(Work to be completed)
Once the line containing "Press Releases (44, 2283)" is found in the records below, return it and each following line exactly, up to and including the line containing "Previous (19, 1592)", and nothing else.

Supplied data Block Start

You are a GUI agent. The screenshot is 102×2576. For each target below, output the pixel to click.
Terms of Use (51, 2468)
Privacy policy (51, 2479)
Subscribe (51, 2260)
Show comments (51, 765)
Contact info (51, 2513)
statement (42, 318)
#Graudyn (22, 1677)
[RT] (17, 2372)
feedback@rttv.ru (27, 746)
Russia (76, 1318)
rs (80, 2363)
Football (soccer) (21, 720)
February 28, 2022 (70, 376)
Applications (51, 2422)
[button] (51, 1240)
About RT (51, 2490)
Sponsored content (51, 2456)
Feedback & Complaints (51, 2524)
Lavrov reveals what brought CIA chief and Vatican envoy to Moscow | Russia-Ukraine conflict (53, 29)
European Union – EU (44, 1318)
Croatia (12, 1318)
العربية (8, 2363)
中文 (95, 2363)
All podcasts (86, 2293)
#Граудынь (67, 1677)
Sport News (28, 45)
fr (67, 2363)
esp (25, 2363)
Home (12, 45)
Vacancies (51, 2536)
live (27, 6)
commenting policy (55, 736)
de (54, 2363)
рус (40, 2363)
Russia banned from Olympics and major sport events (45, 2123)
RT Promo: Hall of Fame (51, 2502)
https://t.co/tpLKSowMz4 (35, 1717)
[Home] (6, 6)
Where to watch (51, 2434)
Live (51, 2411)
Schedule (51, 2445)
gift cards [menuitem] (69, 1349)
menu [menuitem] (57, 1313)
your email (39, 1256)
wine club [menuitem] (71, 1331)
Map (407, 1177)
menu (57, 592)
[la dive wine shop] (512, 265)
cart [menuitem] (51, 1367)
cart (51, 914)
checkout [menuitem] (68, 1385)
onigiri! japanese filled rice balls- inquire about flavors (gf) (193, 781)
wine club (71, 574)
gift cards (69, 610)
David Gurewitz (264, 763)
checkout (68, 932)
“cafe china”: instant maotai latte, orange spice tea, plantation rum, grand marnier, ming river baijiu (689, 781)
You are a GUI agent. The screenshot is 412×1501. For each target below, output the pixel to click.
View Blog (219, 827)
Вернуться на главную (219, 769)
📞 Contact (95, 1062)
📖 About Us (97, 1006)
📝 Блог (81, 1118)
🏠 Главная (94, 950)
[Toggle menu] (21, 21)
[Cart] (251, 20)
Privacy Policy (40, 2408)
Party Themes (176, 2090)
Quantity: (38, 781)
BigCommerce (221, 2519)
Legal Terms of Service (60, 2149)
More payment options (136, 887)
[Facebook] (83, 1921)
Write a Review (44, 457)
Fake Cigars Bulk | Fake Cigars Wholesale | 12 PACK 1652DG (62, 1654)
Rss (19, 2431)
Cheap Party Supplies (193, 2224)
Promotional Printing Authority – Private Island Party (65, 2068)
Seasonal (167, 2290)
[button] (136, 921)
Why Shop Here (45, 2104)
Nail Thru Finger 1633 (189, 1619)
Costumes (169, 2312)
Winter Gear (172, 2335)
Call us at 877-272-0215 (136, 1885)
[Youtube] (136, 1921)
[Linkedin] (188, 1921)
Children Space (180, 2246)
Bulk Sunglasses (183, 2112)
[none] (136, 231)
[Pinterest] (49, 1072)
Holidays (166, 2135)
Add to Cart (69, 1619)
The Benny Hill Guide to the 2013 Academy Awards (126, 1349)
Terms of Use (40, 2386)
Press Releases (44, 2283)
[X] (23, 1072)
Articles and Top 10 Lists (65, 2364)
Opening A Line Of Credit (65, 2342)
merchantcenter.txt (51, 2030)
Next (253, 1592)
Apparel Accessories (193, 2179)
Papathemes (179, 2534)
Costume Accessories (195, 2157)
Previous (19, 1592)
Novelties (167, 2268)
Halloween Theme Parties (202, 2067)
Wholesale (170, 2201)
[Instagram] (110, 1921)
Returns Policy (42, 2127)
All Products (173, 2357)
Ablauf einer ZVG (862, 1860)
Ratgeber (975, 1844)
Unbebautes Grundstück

Supplied data Block End

(Written response)
Press Releases (44, 2283)
[X] (23, 1072)
Articles and Top 10 Lists (65, 2364)
Opening A Line Of Credit (65, 2342)
merchantcenter.txt (51, 2030)
Next (253, 1592)
Apparel Accessories (193, 2179)
Papathemes (179, 2534)
Costume Accessories (195, 2157)
Previous (19, 1592)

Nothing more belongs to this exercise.